*** Opening Information given ***
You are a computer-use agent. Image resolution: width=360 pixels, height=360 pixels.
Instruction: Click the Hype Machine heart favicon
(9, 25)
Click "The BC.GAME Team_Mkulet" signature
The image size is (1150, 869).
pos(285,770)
*** Closing Information given ***
*** Opening Information given ***
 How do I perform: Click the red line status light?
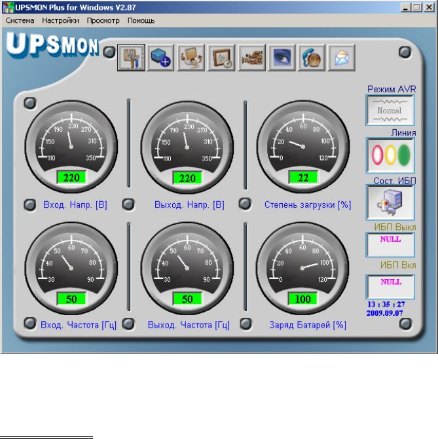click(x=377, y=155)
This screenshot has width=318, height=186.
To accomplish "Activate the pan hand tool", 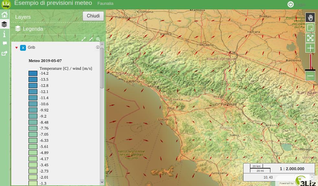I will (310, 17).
*** Closing Information given ***
*** Opening Information given ***
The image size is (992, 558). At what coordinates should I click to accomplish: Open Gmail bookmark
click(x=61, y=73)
*** Closing Information given ***
§ Action item
Check each line in the records above for the word "height". Return those that have it.

§ Response area
You are a computer-use agent. Image resolution: width=360 pixels, height=360 pixels.
This screenshot has width=318, height=186.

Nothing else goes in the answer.